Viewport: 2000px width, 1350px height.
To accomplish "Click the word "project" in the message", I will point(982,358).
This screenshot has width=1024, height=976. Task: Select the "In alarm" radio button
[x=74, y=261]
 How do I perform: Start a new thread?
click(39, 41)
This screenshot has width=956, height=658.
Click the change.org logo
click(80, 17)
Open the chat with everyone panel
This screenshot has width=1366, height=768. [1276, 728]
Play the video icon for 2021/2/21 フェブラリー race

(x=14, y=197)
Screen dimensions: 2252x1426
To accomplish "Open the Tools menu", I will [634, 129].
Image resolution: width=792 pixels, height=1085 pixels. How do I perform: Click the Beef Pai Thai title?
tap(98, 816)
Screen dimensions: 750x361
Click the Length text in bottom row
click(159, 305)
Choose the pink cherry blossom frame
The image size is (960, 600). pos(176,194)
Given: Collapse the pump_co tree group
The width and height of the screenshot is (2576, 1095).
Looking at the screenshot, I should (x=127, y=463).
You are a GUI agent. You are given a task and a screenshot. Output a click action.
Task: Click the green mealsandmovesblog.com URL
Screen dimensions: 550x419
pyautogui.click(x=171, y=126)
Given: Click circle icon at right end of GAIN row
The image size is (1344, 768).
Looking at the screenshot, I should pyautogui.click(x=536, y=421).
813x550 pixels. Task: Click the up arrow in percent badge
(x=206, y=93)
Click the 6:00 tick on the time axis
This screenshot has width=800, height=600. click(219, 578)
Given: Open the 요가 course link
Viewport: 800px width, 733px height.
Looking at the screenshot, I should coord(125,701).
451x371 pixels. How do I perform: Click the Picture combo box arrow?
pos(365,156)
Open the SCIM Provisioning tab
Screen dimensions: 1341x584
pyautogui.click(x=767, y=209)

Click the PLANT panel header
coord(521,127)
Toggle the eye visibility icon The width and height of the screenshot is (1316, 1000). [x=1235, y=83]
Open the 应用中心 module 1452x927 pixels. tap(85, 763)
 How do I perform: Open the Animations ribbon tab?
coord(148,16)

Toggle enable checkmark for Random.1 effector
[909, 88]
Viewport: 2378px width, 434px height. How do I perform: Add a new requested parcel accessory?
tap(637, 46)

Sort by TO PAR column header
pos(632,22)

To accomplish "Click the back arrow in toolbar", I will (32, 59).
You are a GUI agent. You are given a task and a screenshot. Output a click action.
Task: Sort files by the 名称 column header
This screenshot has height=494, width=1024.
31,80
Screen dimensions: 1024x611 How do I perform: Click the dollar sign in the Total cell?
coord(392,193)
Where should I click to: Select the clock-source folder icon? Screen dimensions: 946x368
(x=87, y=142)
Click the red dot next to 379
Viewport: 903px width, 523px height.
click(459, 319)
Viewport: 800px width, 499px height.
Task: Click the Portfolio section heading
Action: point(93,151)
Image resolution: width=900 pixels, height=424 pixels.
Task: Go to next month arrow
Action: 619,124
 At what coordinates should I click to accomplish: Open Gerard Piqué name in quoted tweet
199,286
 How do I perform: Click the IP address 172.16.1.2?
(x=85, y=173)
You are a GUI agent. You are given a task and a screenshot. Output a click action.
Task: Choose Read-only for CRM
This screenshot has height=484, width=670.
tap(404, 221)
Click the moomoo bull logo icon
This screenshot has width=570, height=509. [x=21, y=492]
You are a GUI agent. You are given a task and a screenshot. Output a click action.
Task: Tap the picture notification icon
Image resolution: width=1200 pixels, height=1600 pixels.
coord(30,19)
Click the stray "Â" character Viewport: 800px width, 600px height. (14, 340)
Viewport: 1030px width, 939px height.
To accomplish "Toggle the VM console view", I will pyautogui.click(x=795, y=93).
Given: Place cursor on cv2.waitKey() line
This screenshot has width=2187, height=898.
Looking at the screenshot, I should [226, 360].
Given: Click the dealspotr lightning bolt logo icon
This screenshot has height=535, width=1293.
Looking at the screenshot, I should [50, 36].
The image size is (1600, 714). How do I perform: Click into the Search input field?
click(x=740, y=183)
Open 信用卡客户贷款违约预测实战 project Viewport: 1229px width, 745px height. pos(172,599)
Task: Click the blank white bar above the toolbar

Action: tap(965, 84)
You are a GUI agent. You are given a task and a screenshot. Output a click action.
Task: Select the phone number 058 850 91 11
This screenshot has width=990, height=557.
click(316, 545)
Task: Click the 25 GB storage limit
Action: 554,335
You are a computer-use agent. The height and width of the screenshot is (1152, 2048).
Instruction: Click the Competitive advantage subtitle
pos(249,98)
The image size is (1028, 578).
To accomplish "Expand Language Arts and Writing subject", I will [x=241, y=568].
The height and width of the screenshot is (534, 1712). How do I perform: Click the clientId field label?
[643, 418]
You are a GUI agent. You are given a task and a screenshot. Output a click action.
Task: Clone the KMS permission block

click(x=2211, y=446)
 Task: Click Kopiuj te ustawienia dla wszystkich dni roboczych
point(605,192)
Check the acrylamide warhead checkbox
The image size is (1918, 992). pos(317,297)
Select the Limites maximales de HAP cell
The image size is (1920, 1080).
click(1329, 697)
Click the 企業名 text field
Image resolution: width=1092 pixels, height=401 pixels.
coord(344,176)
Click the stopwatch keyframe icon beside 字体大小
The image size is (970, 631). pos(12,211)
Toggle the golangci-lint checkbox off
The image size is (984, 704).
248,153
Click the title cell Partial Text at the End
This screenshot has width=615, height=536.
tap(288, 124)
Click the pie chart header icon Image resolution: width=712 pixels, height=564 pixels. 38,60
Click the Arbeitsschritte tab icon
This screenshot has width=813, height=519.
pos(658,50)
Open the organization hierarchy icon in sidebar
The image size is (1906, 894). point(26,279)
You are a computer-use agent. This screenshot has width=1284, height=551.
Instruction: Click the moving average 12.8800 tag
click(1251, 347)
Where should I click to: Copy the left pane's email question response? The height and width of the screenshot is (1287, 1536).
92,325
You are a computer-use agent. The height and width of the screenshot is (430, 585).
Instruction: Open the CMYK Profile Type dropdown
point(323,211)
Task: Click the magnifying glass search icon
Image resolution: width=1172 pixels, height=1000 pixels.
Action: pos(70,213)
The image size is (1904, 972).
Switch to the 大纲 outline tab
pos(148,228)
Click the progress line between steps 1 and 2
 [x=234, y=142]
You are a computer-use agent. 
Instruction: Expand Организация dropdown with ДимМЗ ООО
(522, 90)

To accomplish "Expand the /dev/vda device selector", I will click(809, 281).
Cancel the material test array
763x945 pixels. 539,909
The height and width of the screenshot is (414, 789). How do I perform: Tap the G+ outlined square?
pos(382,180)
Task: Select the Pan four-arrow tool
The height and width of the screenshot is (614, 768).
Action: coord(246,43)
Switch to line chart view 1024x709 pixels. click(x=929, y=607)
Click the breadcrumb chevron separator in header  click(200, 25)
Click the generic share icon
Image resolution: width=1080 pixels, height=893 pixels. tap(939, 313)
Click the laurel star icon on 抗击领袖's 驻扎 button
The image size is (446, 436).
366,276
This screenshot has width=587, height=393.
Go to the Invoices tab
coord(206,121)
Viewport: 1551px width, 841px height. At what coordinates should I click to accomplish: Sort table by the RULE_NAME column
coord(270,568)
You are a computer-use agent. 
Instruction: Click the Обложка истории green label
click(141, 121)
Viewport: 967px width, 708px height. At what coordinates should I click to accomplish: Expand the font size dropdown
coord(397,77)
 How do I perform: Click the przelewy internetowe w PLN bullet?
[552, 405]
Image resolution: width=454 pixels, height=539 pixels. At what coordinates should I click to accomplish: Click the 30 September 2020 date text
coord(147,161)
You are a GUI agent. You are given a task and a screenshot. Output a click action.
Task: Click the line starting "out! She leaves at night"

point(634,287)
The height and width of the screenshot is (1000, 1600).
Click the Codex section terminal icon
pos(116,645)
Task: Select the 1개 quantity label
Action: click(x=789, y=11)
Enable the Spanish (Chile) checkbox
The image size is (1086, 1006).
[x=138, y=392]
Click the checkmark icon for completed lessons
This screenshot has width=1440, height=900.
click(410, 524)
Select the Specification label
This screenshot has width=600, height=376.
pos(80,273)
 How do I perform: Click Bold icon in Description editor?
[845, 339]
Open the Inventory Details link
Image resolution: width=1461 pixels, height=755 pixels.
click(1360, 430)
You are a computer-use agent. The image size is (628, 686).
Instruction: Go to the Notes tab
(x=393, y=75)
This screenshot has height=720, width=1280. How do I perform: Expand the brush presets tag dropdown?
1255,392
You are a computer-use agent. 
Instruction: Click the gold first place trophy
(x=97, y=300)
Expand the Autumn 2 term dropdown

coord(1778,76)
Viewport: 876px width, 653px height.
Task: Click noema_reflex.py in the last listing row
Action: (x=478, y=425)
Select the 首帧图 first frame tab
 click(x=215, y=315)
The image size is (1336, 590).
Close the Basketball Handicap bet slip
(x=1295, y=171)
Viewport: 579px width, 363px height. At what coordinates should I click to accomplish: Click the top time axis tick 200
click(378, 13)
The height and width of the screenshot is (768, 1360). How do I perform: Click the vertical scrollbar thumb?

*What you will do*: The answer must be exactly the lines from the one containing "Instruction: Click the gold" through the final line of the data, both ends included, and nothing else.

*Exercise answer*:
Instruction: Click the gold first place trophy
(x=97, y=300)
Expand the Autumn 2 term dropdown

coord(1778,76)
Viewport: 876px width, 653px height.
Task: Click noema_reflex.py in the last listing row
Action: (x=478, y=425)
Select the 首帧图 first frame tab
 click(x=215, y=315)
The image size is (1336, 590).
Close the Basketball Handicap bet slip
(x=1295, y=171)
Viewport: 579px width, 363px height. At what coordinates should I click to accomplish: Click the top time axis tick 200
click(378, 13)
The height and width of the screenshot is (768, 1360). How do I perform: Click the vertical scrollbar thumb?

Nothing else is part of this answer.